[Pixel coordinate grounding data]
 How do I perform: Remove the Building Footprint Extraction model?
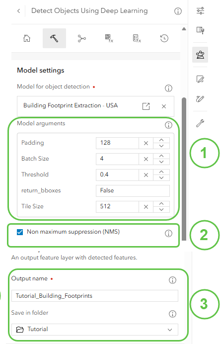(164, 106)
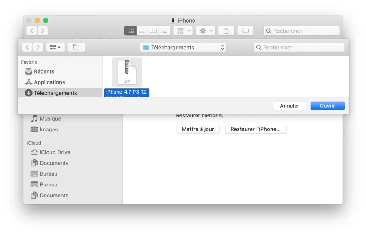Select the iPhone_4.7_P3_12 ZIP file thumbnail
Viewport: 366px width, 235px height.
tap(127, 71)
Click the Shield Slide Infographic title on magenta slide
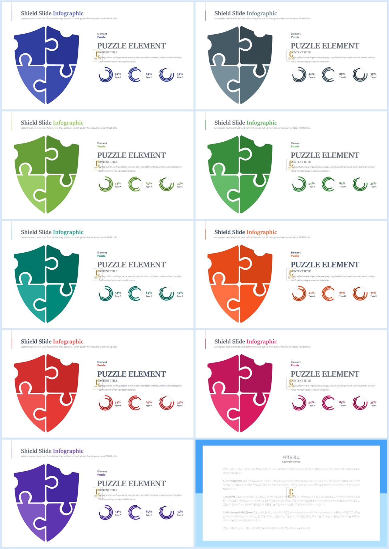This screenshot has height=549, width=389. pyautogui.click(x=246, y=341)
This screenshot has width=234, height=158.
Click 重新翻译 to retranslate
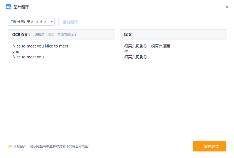[x=70, y=22]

▶ **What is being asked**
Each line from the one containing "Click the Shield" through the end of the records above is to be retyped exactly, with the pictures omitted and nothing added.

▶ **Exercise solution**
Click the Shield Slide Infographic title on magenta slide
This screenshot has height=549, width=389. pyautogui.click(x=246, y=341)
This screenshot has width=234, height=158.
Click 重新翻译 to retranslate
[x=70, y=22]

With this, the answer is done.